__TRY IT__
Reproduce each record below exactly as written.

__INPUT MATERIAL__

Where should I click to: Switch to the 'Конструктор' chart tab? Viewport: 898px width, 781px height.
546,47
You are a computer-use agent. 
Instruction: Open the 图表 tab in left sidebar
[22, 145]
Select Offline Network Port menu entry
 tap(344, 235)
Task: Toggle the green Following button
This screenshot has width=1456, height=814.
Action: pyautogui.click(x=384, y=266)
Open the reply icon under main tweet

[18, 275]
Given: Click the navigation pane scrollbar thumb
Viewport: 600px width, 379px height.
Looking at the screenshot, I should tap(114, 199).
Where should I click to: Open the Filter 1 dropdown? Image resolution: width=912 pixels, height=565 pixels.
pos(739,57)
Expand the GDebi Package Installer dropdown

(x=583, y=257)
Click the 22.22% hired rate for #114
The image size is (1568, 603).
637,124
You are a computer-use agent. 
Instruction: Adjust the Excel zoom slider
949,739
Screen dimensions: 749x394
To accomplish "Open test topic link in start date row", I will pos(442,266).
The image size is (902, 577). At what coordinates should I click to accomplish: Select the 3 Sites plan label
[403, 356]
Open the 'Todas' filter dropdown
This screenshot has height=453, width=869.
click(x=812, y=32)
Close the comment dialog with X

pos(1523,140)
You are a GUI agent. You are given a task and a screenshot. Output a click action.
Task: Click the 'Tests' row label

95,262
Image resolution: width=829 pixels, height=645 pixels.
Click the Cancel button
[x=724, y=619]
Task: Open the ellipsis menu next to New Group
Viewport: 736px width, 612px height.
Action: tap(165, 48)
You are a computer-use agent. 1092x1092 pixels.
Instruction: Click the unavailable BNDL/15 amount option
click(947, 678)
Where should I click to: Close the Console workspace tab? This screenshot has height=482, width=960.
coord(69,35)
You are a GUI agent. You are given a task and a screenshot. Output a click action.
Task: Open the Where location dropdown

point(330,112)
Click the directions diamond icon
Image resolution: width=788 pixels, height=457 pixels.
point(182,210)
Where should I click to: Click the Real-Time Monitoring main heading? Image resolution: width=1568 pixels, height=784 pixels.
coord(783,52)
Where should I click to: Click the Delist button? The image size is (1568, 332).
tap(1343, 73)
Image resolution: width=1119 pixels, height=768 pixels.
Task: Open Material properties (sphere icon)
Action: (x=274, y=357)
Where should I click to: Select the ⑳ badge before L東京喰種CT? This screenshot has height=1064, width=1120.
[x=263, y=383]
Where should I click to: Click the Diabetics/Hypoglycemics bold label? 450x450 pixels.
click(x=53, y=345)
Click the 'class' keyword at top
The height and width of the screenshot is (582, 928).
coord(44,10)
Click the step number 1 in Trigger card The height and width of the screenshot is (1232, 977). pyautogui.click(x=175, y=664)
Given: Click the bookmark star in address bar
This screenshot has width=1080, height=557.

__EXERCISE RESULT__
Where should I click to: Switch to the 'Конструктор' chart tab? Viewport: 898px width, 781px height.
546,47
You are a computer-use agent. 
Instruction: Open the 图表 tab in left sidebar
[22, 145]
Select Offline Network Port menu entry
 tap(344, 235)
Task: Toggle the green Following button
This screenshot has width=1456, height=814.
Action: pyautogui.click(x=384, y=266)
Open the reply icon under main tweet

[18, 275]
Given: Click the navigation pane scrollbar thumb
Viewport: 600px width, 379px height.
Looking at the screenshot, I should tap(114, 199).
Where should I click to: Open the Filter 1 dropdown? Image resolution: width=912 pixels, height=565 pixels.
pos(739,57)
Expand the GDebi Package Installer dropdown

(x=583, y=257)
Click the 22.22% hired rate for #114
The image size is (1568, 603).
637,124
You are a computer-use agent. 
Instruction: Adjust the Excel zoom slider
949,739
Screen dimensions: 749x394
To accomplish "Open test topic link in start date row", I will pos(442,266).
The image size is (902, 577). At what coordinates should I click to accomplish: Select the 3 Sites plan label
[403, 356]
Open the 'Todas' filter dropdown
This screenshot has height=453, width=869.
click(x=812, y=32)
Close the comment dialog with X

pos(1523,140)
You are a GUI agent. You are given a task and a screenshot. Output a click action.
Task: Click the 'Tests' row label

95,262
Image resolution: width=829 pixels, height=645 pixels.
Click the Cancel button
[x=724, y=619]
Task: Open the ellipsis menu next to New Group
Viewport: 736px width, 612px height.
Action: tap(165, 48)
You are a computer-use agent. 1092x1092 pixels.
Instruction: Click the unavailable BNDL/15 amount option
click(947, 678)
Where should I click to: Close the Console workspace tab? This screenshot has height=482, width=960.
coord(69,35)
You are a GUI agent. You are given a task and a screenshot. Output a click action.
Task: Open the Where location dropdown

point(330,112)
Click the directions diamond icon
Image resolution: width=788 pixels, height=457 pixels.
point(182,210)
Where should I click to: Click the Real-Time Monitoring main heading? Image resolution: width=1568 pixels, height=784 pixels.
coord(783,52)
Where should I click to: Click the Delist button? The image size is (1568, 332).
tap(1343, 73)
Image resolution: width=1119 pixels, height=768 pixels.
Task: Open Material properties (sphere icon)
Action: (x=274, y=357)
Where should I click to: Select the ⑳ badge before L東京喰種CT? This screenshot has height=1064, width=1120.
[x=263, y=383]
Where should I click to: Click the Diabetics/Hypoglycemics bold label? 450x450 pixels.
click(x=53, y=345)
Click the 'class' keyword at top
The height and width of the screenshot is (582, 928).
coord(44,10)
Click the step number 1 in Trigger card The height and width of the screenshot is (1232, 977). pyautogui.click(x=175, y=664)
Given: Click the bookmark star in address bar
This screenshot has width=1080, height=557.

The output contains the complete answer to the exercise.